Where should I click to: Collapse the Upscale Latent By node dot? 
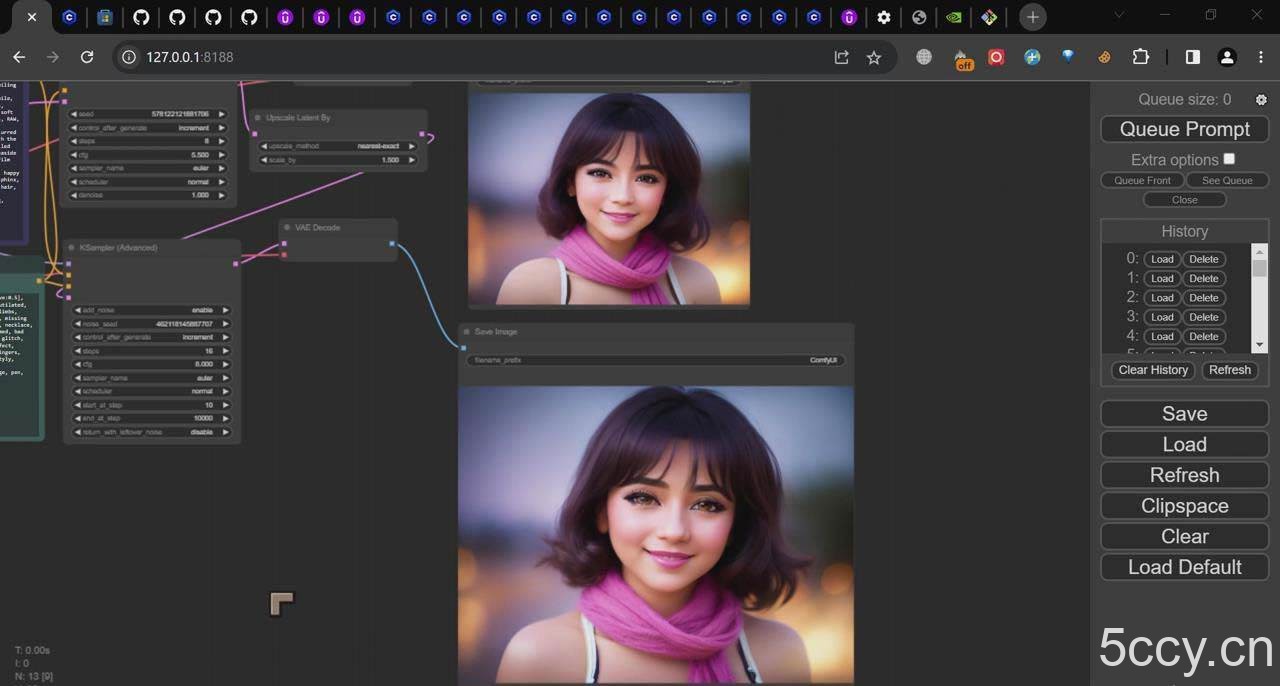coord(260,117)
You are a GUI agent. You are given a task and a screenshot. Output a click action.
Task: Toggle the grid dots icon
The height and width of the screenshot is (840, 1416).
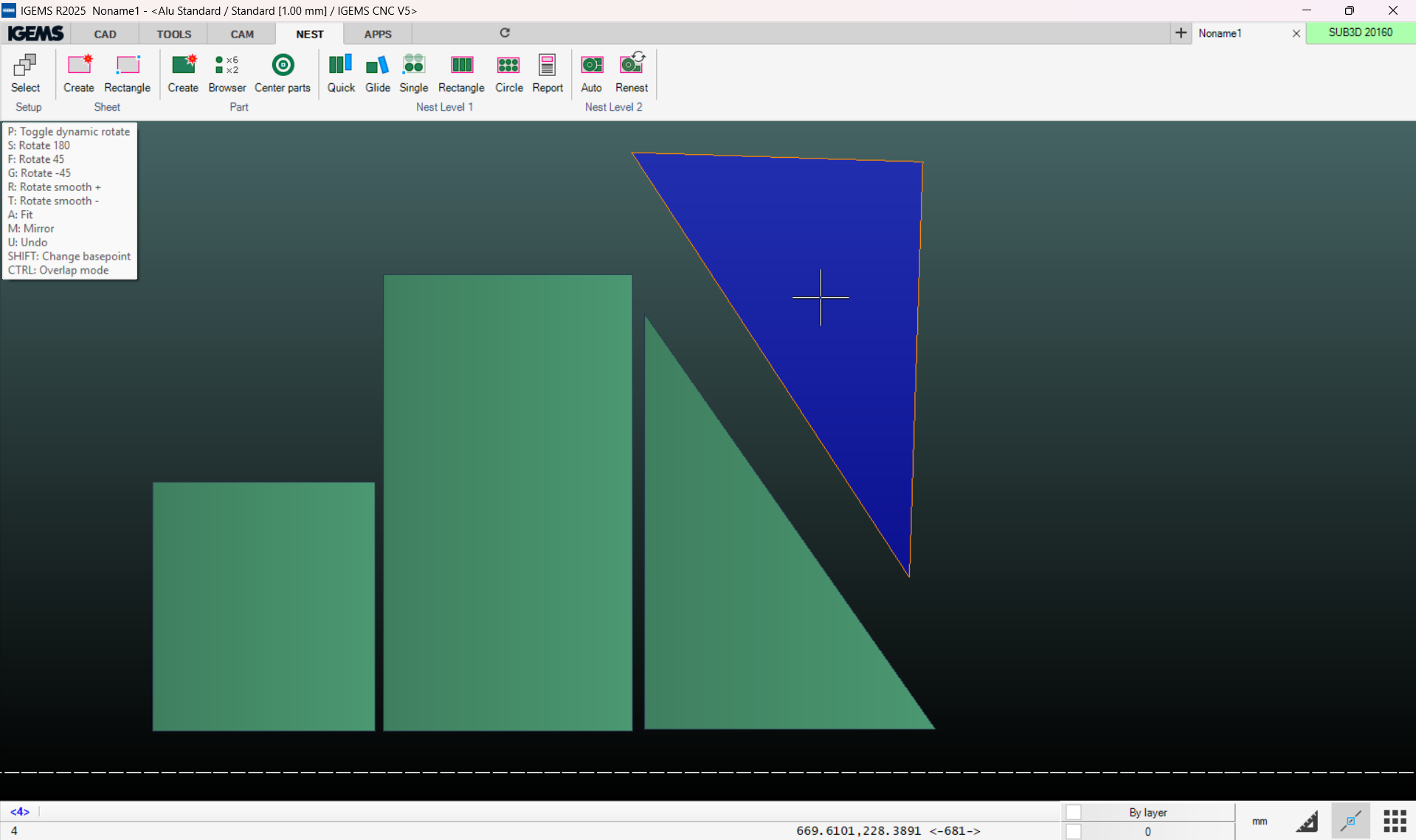[1394, 821]
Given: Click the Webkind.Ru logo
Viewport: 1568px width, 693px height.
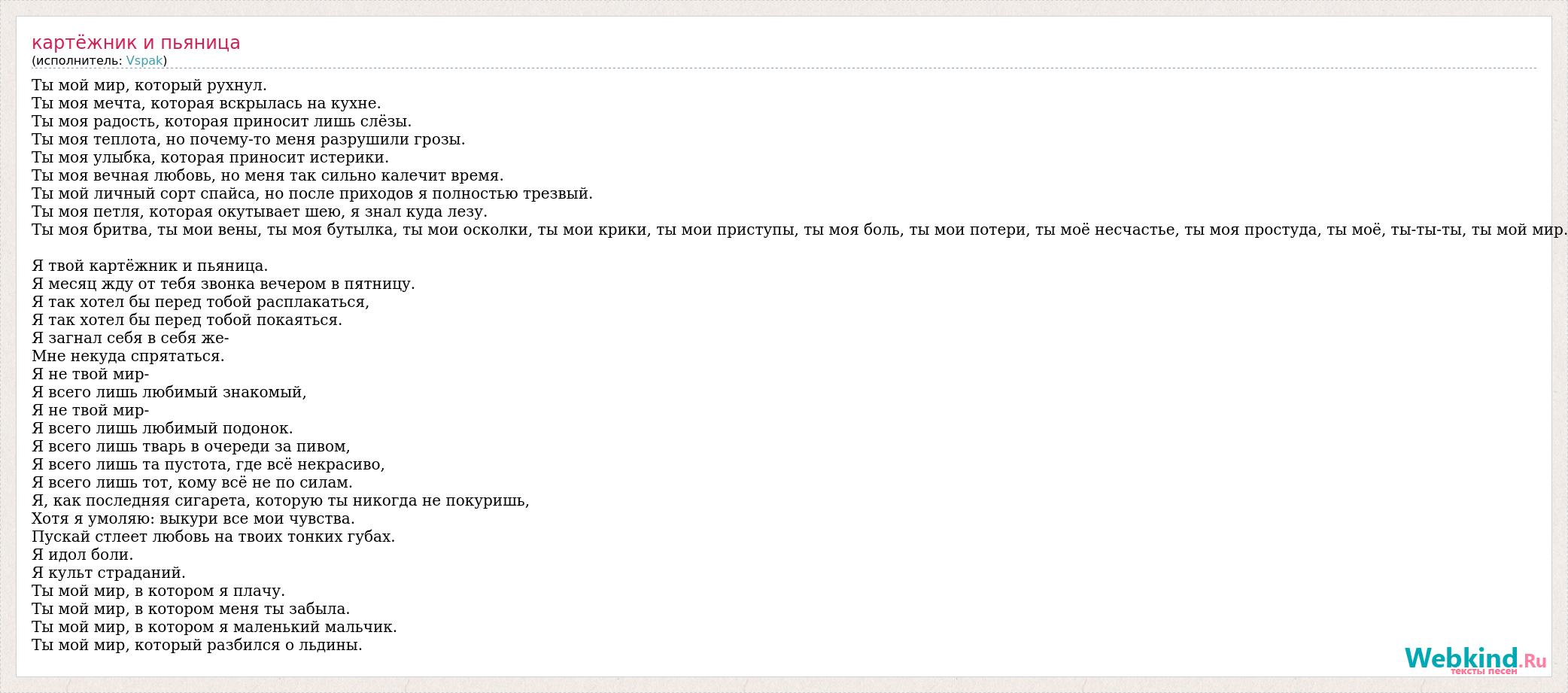Looking at the screenshot, I should 1475,659.
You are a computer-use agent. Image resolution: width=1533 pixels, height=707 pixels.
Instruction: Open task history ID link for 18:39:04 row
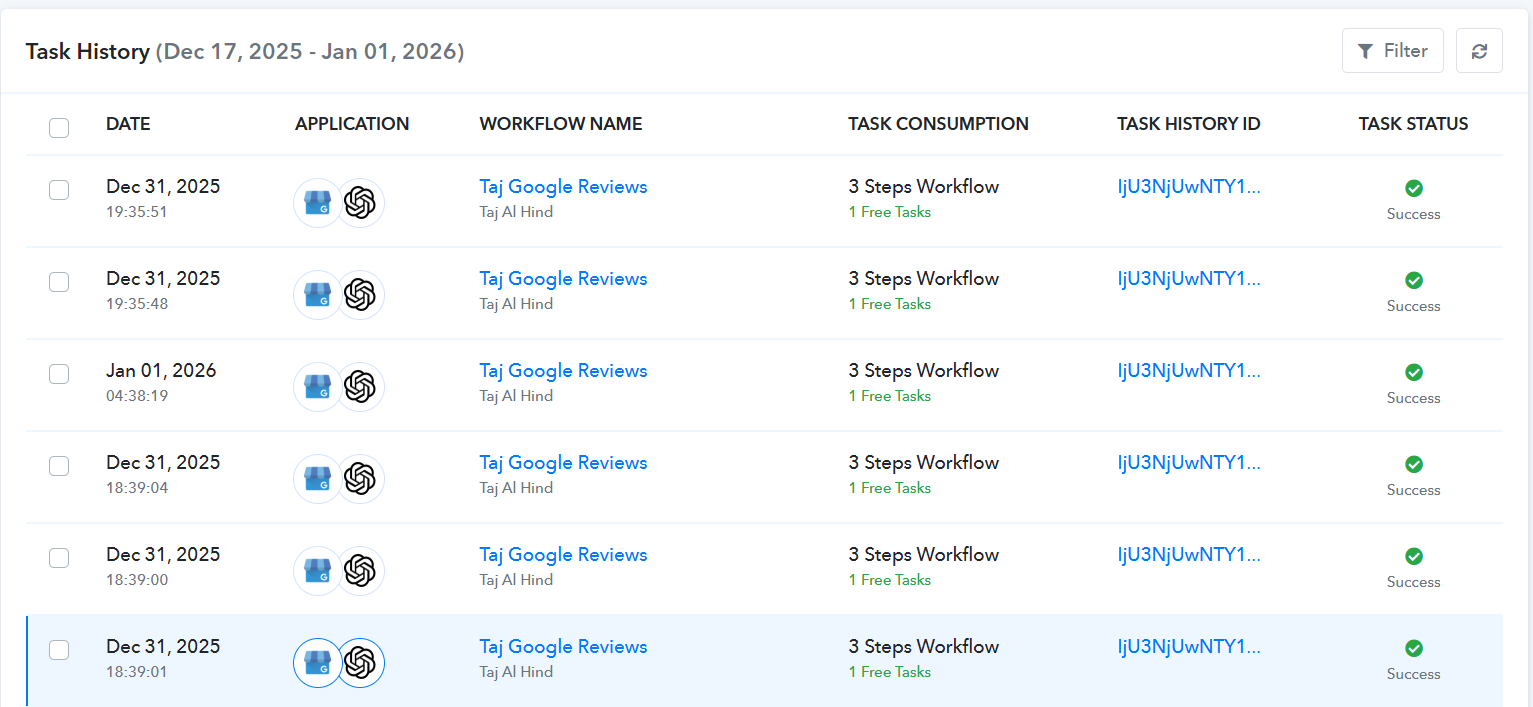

***

Work instruction:
In the records above, take every line from the opening one through the line with "Task: Toggle the grid dots icon" and repeat it exactly; pictures are not part of the copy.

Answer to this problem:
Where should I click to: Collapse the Upscale Latent By node dot? 
coord(260,117)
You are a GUI agent. You are given a task and a screenshot. Output a click action.
Task: Toggle the grid dots icon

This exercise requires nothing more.